VII. ADDITIONAL CONSIDERATIONS

[0157] Some embodiments of the present disclosure include a system including one or more data processors. In some embodiments, the system includes a non-transitory computer readable storage medium containing instructions which, when executed on the one or more data processors, cause the one or more data processors to perform part or all of one or more methods and/or part or all of one or more processes disclosed herein. Some embodiments of the present disclosure include a computer-program product tangibly embodied in a non-transitory machine- readable storage medium, including instructions configured to cause one or more data processors to perform part or all of one or more methods and/or part or all of one or more processes disclosed herein.

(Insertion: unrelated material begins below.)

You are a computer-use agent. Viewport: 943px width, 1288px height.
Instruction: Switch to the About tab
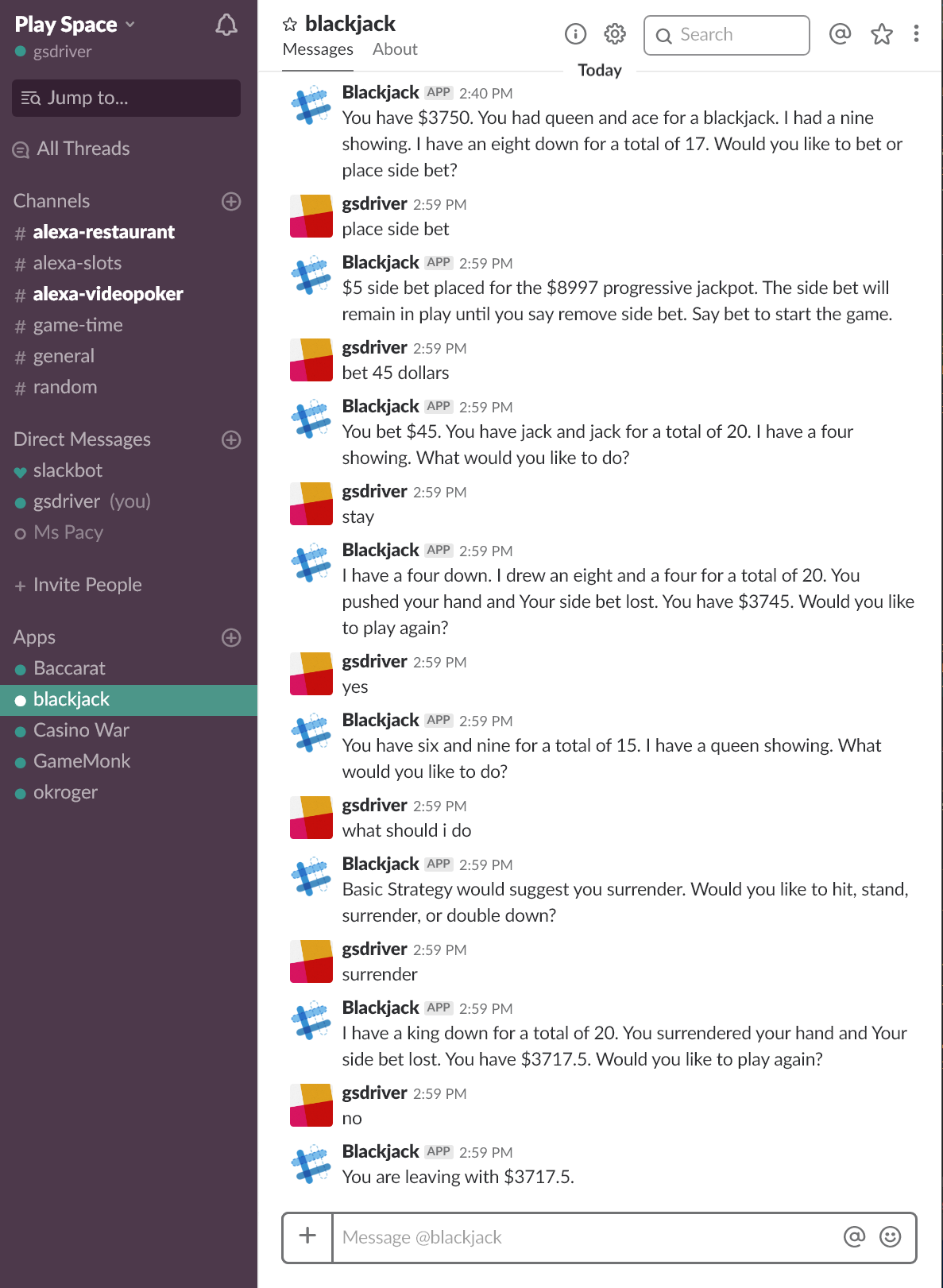(x=395, y=49)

[0158] The terms and expressions which have been employed are used as terms of description and not of limitation, and there is no intention in the use of such terms and expressions of excluding any equivalents of the features shown and described or portions thereof, but it is recognized that various modifications are possible within the scope of the invention claimed. Thus, it should be understood that although the present invention as claimed has been specifically disclosed by embodiments and optional features, modification and variation of the concepts herein disclosed may be resorted to by those skilled in the art, and that such modifications and variations are considered to be within the scope of this invention as defined by the appended claims.

[0159] The ensuing description provides preferred exemplary embodiments only, and is not intended to limit the scope, applicability or configuration of the disclosure. Rather, the ensuing description of the preferred exemplary embodiments will provide those skilled in the art with an enabling description for implementing various embodiments. It is understood that various changes may be made in the function and arrangement of elements without departing from the spirit and scope as set forth in the appended claims.

[0160] Specific details are given in the following description to provide a thorough understanding of the embodiments. However, it will be understood that the embodiments may be practiced without these specific details. For example, circuits, systems, networks, processes, and other components may be shown as components in block diagram form in order not to obscure the embodiments in unnecessary detail. In other instances, well-known circuits, processes, algorithms, structures, and techniques may be shown without unnecessary detail in order to avoid obscuring the embodiments.